| DOCUMENT EXCERPT |

On this matter of recruiting, it would be difficult for me (for anyone really) to get inside the heads of these kids to see what truly matters most to them. Rivals did a pretty interesting anecdotal study on what recruits like to hear from coaches but that’s just one of a legion of factors that go into this combustible, moving target that is recruiting analysis.

So let’s do this instead. How about if I was a recruit, a speedy defensive back or a monstrous offensive lineman for example, where in the Big 12 would I want to go right now and why? Here are my ten destinations in a very particular order:

10. Kansas
Pros: Uhh, your coach used to touch Tom Brady’s back side every other day or so.
Cons: You have a track encircling your field, nobody can take you seriously outside of hoops, and your AD let the best thing he had going walk out on him.

| DATASET CONTENT |
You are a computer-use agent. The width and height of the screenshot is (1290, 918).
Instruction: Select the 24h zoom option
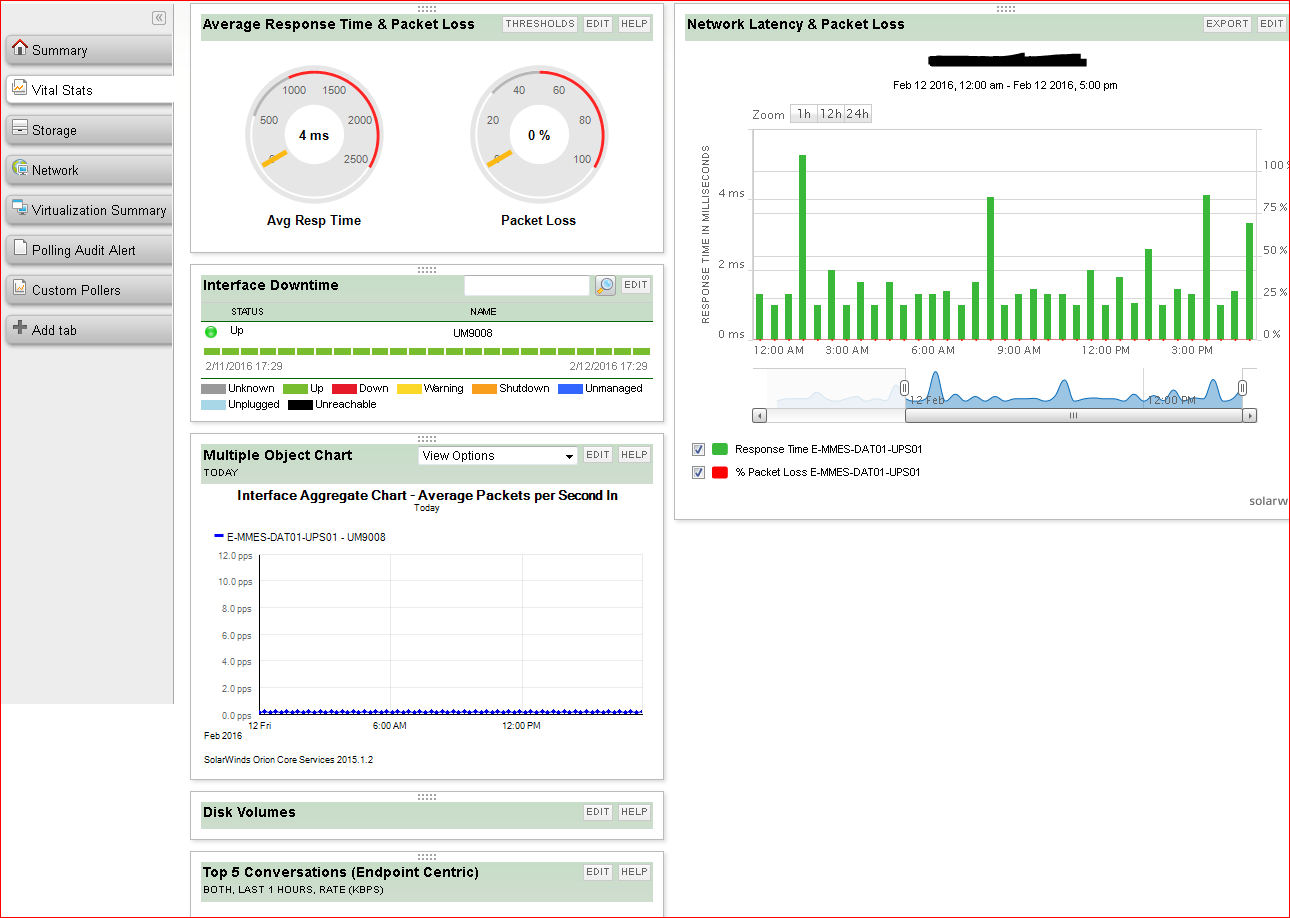(x=857, y=114)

| TASKS |
**a)** Answer these questions about the Big 12 recruiting excerpt, one per line:
(i) Which outlet did an anecdotal study on what recruits like to hear from coaches?
(ii) How many destinations does the writer rank?
(iii) According to the cons for Kansas, what encircles the field?
**b)** List every con the Big 12 recruiting excerpt gives for Kansas.
**c)** Reproduce the part of the Big 12 recruiting excerpt starting with "So let’s do" and going on through "other day or so.".

| ANSWERS PER TASK |
**a)**
(i) Rivals
(ii) Ten
(iii) A track

**b)**
- A track encircles the field.
- Nobody can take the school seriously outside of hoops.
- The AD let the best thing he had going walk out on him.

**c)**
So let’s do this instead. How about if I was a recruit, a speedy defensive back or a monstrous offensive lineman for example, where in the Big 12 would I want to go right now and why? Here are my ten destinations in a very particular order:

10. Kansas
Pros: Uhh, your coach used to touch Tom Brady’s back side every other day or so.